Richery's expedition was a French naval operation during 1795 and 1796 as part of the French Revolutionary Wars. The operation was led by Commodore Joseph de Richery and comprised two separate cruises; the first was an operation off Cádiz in Southern Spain in which Richery attacked and defeated a large British merchant convoy with a weak escort, taking many prizes. Forced to anchor at Cádiz, the French squadron was subsequently blockaded in the port for almost a year. Richery was enabled to escape in August 1796 by a Spanish fleet, and went on to attack British fisheries off Newfoundland and Labrador before returning to France having inflicted severe damage to British Atlantic trade.

The operation was launched in the autumn of 1795, following a series of defeats for the French Mediterranean Fleet. Responding to a request from the Atlantic fleet for reinforcements, a squadron of ships of the line was sent from Toulon, with orders to raid British shipping in the Caribbean and North Atlantic and then return to Brest. Command of the squadron was given to Commodore Joseph de Richery in the 80-gun Victoire. The squadron evaded British pursuit, and on 7 October off Cape St Vincent on the coast of Portugal Richery discovered a large British convoy from the Eastern Mediterranean. Richery attacked the convoy, defeated the escort and captured a British ship of the line and 30 merchant ships, carrying his prizes into the friendly neutral port of Cádiz.
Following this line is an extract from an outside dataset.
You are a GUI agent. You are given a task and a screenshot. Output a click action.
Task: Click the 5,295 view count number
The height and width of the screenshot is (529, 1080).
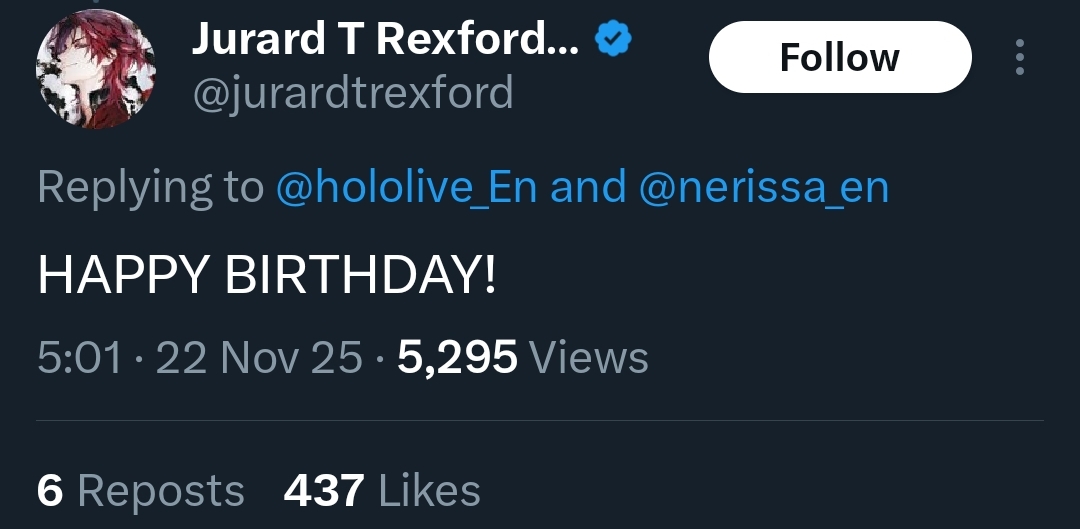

Richery was then subject to a blockade by a British squadron until July 1796, when it was temporarily lifted. Taking advantage of the absence of British warships, Richery sailed under cover of a Spanish fleet, separating once at sea and sailing across the Atlantic to the valuable fishing grounds off the British colonies of Newfoundland and Maritime Canada. In a series of devastating raids on undefended fishing communities and shipping, Richery was able to destroy or capture most of the region's fishing infrastructure and more than a hundred British ships before returning to France in November, evading pursuit by British blockade squadrons.

==Background==

The French Navy had suffered a series of losses in the first years of the French Revolutionary Wars, with substantial numbers of ships captured or destroyed at the Siege of Toulon, Glorious First of June and the Croisière du Grand Hiver. In the spring of 1795 the Atlantic fleet lost three more ships at the Battle of Groix and three more were lost in the Mediterranean at the battles of Genoa and Hyères Islands. In an effort to rebalance these losses and inflict economic damage on British commerce, orders were sent for a squadron from the Mediterranean Fleet to sail to the Caribbean, land troops at Saint-Domingue, attack shipping off Jamaica and then destroy the cod fisheries off Newfoundland and the Canadian Maritimes. This force would then return to Brest via the Azores, in order to augment the Atlantic Fleet.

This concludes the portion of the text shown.